A reactive person instead is affected by their social environment, by the “social weather”. When people treat them well, they feel well; when people don’t, they become defensive or protective. Reactive people build their emotional lives around the behavior of others, empowering the weaknesses of other people to control them.

The ideas of Circle of Concern and Circle of Influence are presented as a way to gauge one’s level of proactivity.







The Circle of Concern represent all the concerns that we have going about our daily lives. For example our financial situation, our health, our family, problems at work or school, the sovereign debt crisis, earthquakes in South America or the next election.

Circle of influence

As we look at all of the things within the Circle of Concern, we are able to divide these into two groups, things we can influence and things that we can not influence..things we can influence and things that we cannot influence. All the things we can influence are called the Circle of Influence, which is a subset of the larger Circle of Concern.

A way to become more self-aware of our own degree of proactivity is then to determine where we focus most of our time and energy.

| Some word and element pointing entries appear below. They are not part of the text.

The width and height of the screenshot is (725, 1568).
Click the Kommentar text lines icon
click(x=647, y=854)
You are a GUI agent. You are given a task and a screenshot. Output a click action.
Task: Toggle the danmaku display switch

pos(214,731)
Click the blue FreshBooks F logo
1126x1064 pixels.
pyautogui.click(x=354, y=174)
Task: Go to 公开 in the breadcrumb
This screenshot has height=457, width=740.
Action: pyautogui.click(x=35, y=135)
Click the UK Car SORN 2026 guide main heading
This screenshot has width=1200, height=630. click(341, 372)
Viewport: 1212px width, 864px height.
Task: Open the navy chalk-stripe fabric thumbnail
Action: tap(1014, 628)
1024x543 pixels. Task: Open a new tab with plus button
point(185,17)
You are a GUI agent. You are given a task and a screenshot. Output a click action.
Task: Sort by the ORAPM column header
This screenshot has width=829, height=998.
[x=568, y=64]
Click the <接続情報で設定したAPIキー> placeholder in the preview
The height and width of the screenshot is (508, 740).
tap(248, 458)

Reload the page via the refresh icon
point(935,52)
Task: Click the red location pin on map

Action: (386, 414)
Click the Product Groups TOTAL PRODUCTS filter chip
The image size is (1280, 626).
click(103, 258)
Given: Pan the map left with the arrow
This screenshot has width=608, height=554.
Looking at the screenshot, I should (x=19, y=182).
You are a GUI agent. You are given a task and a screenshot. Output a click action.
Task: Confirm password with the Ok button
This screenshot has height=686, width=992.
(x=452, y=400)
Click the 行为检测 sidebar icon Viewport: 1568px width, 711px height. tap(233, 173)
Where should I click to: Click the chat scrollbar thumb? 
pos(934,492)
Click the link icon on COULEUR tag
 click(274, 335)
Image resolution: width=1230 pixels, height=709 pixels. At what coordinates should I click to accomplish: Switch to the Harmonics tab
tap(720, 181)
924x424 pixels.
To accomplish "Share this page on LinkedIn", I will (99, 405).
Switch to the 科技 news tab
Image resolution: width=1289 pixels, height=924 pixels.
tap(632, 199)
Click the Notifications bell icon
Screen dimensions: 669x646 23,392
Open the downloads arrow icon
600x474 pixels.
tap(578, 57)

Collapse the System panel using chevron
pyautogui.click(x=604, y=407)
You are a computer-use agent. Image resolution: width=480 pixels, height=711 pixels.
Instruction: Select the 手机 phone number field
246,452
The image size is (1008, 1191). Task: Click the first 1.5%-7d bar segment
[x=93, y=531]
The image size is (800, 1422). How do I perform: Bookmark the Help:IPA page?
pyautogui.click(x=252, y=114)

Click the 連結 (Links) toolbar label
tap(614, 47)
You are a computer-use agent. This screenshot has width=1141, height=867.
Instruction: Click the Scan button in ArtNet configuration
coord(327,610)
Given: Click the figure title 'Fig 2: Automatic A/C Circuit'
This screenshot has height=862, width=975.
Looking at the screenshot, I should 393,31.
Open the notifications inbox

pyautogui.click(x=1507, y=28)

Proactive persons tend to put most of their time and energy within the Circle of Influence. They work on the things they can do something about. This usually has the effect that their Circle of Influence increases over time.

Circle reactive effect

Reactive people on the other hand tend to focus their time and energy on things in the Circle of Concern, outside the Circle of Influence. They focus on the weaknesses of other people’s, problems in the environment or other things outside of their control. Their negative attitude usually has the opposite effect to their Circle of Influence, effectively shrinking it.